26. In the Supreme Court's consideration of the relevant factors in that case, two matters were identified which are particularly pertinent to this one. The first is the fact that the events in question took place almost 15 years ago making it "at least arguable, or perhaps even likely, that the expressed concerns regarding the exchange of information may be overstated". The other is the statement that it is established law that the furnishing of documents in confidence does not of itself make them privileged- reference in that regard being made to In re Kevin O'Kelly [1974] 108 I.L.T.R. 97 and Burke & Ors. v. Central Independent Television plc [1994] 2 I.R. 261.

27. It is the case that in Keating the Court was concerned with the first stage of a two­ stage process - the making of the order of discovery as opposed to production - but it seems to me that the analysis is equally applicable to the claim of privilege made in the instant case.

28. Finally, there is the issue of relevance and, again, it is agreed that the test is that set out in Compagnie Financiere et Commerciale du Pacifique v.
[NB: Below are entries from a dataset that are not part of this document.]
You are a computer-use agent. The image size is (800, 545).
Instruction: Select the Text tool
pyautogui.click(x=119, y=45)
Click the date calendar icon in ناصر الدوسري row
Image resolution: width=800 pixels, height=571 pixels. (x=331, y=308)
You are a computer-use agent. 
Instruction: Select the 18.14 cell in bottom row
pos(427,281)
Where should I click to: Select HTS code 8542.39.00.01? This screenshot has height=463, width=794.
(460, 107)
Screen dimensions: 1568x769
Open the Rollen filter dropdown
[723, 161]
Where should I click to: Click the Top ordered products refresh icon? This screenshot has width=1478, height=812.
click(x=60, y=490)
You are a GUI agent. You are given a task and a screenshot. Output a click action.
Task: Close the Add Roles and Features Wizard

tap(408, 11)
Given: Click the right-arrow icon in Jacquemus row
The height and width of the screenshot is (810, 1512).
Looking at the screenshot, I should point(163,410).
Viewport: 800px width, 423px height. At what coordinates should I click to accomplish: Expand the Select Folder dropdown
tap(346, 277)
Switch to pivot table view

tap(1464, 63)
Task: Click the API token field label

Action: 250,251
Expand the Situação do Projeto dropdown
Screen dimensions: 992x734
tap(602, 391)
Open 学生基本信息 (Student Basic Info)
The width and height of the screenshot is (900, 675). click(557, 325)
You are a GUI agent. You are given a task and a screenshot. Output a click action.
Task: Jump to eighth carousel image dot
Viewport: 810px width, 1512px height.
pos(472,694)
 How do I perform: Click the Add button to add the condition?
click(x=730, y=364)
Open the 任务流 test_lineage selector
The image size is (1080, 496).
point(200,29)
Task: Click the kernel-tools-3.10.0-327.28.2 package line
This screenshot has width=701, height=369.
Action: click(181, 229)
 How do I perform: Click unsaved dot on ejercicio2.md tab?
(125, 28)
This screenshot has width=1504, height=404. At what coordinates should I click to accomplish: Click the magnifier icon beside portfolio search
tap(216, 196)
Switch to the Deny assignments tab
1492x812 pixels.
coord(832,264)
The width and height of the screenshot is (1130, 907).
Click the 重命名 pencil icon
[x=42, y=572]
Peruvian Guano Company (1882) 11 QBD 55. The question is whether the document contains information which may directly or indirectly enable the party requiring the affidavit either to advance his own case or to damage the case of his adversary. It will fulfil the test for relevance if it may fairly lead to a train of inquiry which may have either of these consequences.

Conclusions
In order to preserve the interests of the parties I will not describe the documents in any detail. Having examined them in the light of the established principles, and in particular the consideration that the plea of public interest privilege must be evaluated by reference to the circumstances actually presenting, I have reached the following conclusions.

1. The Operational Plan
29. This is undoubtedly a confidential document. However, I am satisfied that it is relevant. I am also satisfied that, subject to some minor redaction, there is at this stage no discemable risk that disclosure of the information contained in it will assist criminals, disclose methodologies or otherwise damage the operations of An Garda Síochána. These events occurred in 1998.

30. Lest there be any current relevance, the information under the headings "Communications" and "Call signs" should be redacted, as should the telephone numbers (but not the names) of members of An Garda Síochána.

31. However, where the names of any of the three Gardaí referred to as X, Y and Z occur those letters may be used instead.

2. The Duty Roster
32. Again, this is a confidential document but it is difficult to see how privilege could attach to the information that particular Gardaí were on duty at a particular time on a particular day 15 years ago. It is relevant for the purpose contended for.

33. Parts of the document are not relevant, as where individuals were detailed to carry out duties not related to this matter. Where what are described as "VIP escorts" of named individuals are mentioned the names of such individuals should be redacted.

34. The names of the Gardaí referred to as X, Y and Z may be redacted and those letters used instead.

3. D/Chief Superintendent Camon's Covering Report to the Director of Public Prosecutions
35. I am not clear why this has been listed as relating to Category (i) since, obviously, it post-dates the event and more properly seems to fall into Category (iv).

36. A report such as this, from officers of An Garda Síochána to the Director of Public Prosecutions, is, in general, undoubtedly confidential although not necessarily privileged. However, I have compared the contents of the report with the list of witness statements already made available and I am satisfied that by reason of that disclosure the great bulk of the report is no longer confidential vis a vis the plaintiff. It is relevant to the action.

37. Part of the document consists of the communication of general intelligence to the Director. I consider that there is a public interest in maintaining the confidentiality of that information and that it is not relevant to the plaintiff’s action. I therefore direct the redaction of paragraphs 43, 44, 45, 46 and 47.

38. Where any of the three Gardaí referred to as X, Y and Z are mentioned those letters may be used instead of their names.